The problem
Copy the rows from the start through the line containing "last-price: 1.401,5 is", putting "screen capture" in place of "screenshot" and changing nothing else.

Records for this task
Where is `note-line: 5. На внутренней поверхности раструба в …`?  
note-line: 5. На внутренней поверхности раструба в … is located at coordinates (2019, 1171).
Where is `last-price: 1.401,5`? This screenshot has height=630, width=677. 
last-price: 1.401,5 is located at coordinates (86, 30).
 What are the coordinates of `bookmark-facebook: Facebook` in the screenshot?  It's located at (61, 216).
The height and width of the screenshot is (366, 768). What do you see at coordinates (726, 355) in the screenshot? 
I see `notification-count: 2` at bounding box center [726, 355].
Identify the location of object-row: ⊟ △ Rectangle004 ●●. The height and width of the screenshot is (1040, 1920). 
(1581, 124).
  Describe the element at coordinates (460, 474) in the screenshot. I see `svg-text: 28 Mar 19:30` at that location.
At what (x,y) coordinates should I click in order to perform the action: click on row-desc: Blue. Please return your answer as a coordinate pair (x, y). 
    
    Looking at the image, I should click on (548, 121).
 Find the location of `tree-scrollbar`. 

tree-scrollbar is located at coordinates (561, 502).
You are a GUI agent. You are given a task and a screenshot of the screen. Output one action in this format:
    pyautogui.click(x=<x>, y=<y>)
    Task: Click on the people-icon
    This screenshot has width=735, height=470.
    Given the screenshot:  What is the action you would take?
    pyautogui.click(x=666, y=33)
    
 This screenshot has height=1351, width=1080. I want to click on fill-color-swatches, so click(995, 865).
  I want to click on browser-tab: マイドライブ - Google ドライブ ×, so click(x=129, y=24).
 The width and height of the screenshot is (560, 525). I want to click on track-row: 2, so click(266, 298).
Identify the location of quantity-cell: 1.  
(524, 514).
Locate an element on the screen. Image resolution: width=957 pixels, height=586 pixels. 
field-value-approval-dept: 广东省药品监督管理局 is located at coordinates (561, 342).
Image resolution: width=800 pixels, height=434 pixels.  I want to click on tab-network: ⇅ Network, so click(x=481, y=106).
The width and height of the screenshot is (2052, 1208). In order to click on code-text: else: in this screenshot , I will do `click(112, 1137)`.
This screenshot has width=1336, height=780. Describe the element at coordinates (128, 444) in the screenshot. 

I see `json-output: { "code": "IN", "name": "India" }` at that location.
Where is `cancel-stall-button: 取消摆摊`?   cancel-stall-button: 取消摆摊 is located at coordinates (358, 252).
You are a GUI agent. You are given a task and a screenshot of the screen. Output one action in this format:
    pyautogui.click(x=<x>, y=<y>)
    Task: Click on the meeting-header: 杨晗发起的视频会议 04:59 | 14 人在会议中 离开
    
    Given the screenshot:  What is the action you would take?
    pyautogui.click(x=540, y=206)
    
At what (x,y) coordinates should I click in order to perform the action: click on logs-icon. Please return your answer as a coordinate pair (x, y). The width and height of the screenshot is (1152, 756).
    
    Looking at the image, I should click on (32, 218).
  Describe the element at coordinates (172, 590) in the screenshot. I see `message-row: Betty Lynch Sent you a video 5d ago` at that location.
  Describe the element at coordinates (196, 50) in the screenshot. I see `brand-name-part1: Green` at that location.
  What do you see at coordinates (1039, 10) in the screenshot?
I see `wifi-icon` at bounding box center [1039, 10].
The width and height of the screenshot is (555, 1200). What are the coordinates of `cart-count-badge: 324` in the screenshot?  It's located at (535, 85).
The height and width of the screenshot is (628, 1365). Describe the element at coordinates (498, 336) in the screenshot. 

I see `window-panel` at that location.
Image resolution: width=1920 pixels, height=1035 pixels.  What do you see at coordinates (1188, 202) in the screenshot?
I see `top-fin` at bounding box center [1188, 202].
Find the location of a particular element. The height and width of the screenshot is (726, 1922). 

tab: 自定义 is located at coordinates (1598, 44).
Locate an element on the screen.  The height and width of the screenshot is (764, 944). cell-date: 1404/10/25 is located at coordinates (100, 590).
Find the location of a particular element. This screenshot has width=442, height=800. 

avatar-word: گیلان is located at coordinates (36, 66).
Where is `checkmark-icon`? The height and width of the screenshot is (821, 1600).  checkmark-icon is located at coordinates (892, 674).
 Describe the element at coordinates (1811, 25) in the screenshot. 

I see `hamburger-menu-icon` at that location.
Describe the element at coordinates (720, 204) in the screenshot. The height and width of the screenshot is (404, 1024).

Exercise response
Where is `note-line: 5. На внутренней поверхности раструба в …`?  
note-line: 5. На внутренней поверхности раструба в … is located at coordinates (2019, 1171).
Where is `last-price: 1.401,5`? This screen capture has height=630, width=677. 
last-price: 1.401,5 is located at coordinates (86, 30).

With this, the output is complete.